** Opening Records to process block **
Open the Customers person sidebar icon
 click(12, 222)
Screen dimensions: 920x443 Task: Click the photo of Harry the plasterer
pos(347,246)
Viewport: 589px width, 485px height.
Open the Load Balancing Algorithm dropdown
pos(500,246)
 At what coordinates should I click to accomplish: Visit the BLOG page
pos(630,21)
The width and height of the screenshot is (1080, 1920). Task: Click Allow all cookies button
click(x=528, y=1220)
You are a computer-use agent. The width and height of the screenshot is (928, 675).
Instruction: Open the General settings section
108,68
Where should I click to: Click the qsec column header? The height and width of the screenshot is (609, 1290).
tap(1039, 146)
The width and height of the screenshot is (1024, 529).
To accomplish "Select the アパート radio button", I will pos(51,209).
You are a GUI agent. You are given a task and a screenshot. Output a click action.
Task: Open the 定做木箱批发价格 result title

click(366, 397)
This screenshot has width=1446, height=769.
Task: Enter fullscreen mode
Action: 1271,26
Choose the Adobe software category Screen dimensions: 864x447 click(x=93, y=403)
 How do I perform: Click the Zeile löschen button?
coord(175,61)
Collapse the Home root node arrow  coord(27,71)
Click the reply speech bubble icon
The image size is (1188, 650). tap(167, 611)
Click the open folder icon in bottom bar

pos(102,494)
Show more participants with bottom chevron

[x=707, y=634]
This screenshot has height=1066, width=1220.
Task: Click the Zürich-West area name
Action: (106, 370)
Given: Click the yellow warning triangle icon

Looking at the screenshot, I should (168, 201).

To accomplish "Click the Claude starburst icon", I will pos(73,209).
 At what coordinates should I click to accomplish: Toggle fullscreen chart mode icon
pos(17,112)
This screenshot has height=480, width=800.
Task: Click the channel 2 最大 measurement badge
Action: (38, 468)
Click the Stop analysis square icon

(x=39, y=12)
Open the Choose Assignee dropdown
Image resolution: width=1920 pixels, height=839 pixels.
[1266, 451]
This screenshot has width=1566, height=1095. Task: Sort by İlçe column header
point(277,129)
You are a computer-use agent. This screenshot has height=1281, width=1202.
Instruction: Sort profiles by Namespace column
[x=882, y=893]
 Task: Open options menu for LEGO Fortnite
** Closing Records to process block **
**To do**
Each line above is to be repeated exactly.

**Your solution**
Open the Customers person sidebar icon
 click(12, 222)
Screen dimensions: 920x443 Task: Click the photo of Harry the plasterer
pos(347,246)
Viewport: 589px width, 485px height.
Open the Load Balancing Algorithm dropdown
pos(500,246)
 At what coordinates should I click to accomplish: Visit the BLOG page
pos(630,21)
The width and height of the screenshot is (1080, 1920). Task: Click Allow all cookies button
click(x=528, y=1220)
You are a computer-use agent. The width and height of the screenshot is (928, 675).
Instruction: Open the General settings section
108,68
Where should I click to: Click the qsec column header? The height and width of the screenshot is (609, 1290).
tap(1039, 146)
The width and height of the screenshot is (1024, 529).
To accomplish "Select the アパート radio button", I will pos(51,209).
You are a GUI agent. You are given a task and a screenshot. Output a click action.
Task: Open the 定做木箱批发价格 result title

click(366, 397)
This screenshot has width=1446, height=769.
Task: Enter fullscreen mode
Action: 1271,26
Choose the Adobe software category Screen dimensions: 864x447 click(x=93, y=403)
 How do I perform: Click the Zeile löschen button?
coord(175,61)
Collapse the Home root node arrow  coord(27,71)
Click the reply speech bubble icon
The image size is (1188, 650). tap(167, 611)
Click the open folder icon in bottom bar

pos(102,494)
Show more participants with bottom chevron

[x=707, y=634]
This screenshot has height=1066, width=1220.
Task: Click the Zürich-West area name
Action: (106, 370)
Given: Click the yellow warning triangle icon

Looking at the screenshot, I should (168, 201).

To accomplish "Click the Claude starburst icon", I will pos(73,209).
 At what coordinates should I click to accomplish: Toggle fullscreen chart mode icon
pos(17,112)
This screenshot has height=480, width=800.
Task: Click the channel 2 最大 measurement badge
Action: (38, 468)
Click the Stop analysis square icon

(x=39, y=12)
Open the Choose Assignee dropdown
Image resolution: width=1920 pixels, height=839 pixels.
[1266, 451]
This screenshot has width=1566, height=1095. Task: Sort by İlçe column header
point(277,129)
You are a computer-use agent. This screenshot has height=1281, width=1202.
Instruction: Sort profiles by Namespace column
[x=882, y=893]
 Task: Open options menu for LEGO Fortnite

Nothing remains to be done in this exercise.